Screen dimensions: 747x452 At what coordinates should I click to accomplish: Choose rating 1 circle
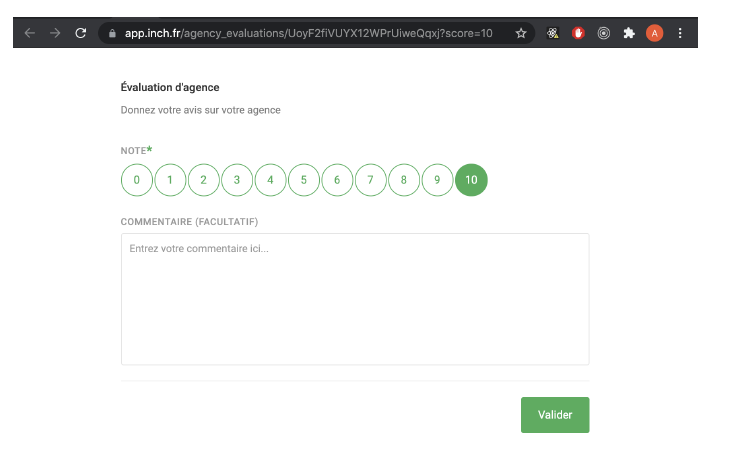pos(170,180)

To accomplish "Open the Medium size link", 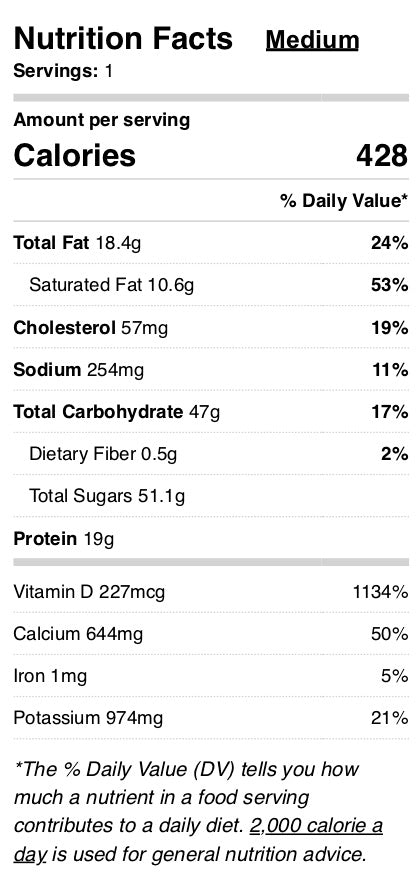I will [x=312, y=40].
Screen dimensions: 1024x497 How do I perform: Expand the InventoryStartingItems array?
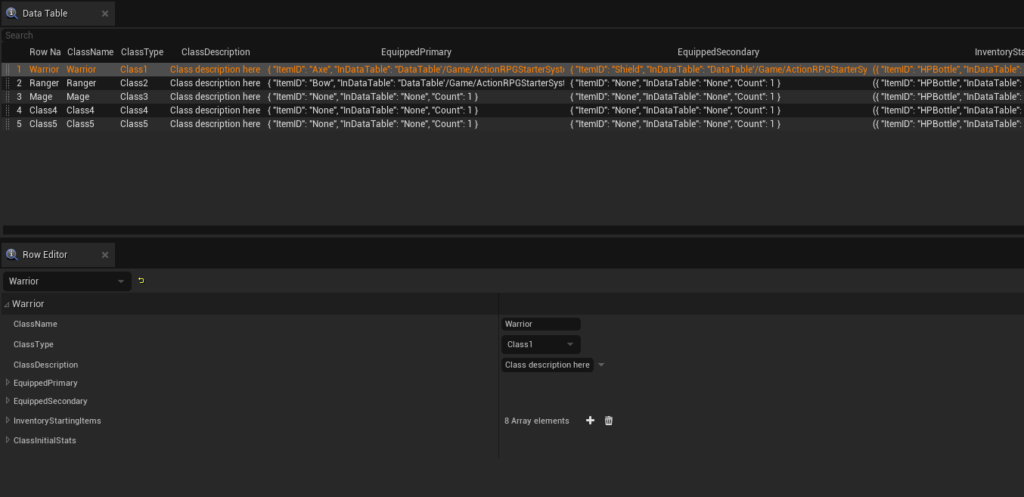pyautogui.click(x=8, y=420)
= = = = =
* **Aim of the exercise**
Find the line with "Screen dimensions: 1024x497" in the listing and extract it and all lines after it through the end, exactly, without the pictures.

* **Task output**
Screen dimensions: 1024x497 How do I perform: Expand the InventoryStartingItems array?
pyautogui.click(x=8, y=420)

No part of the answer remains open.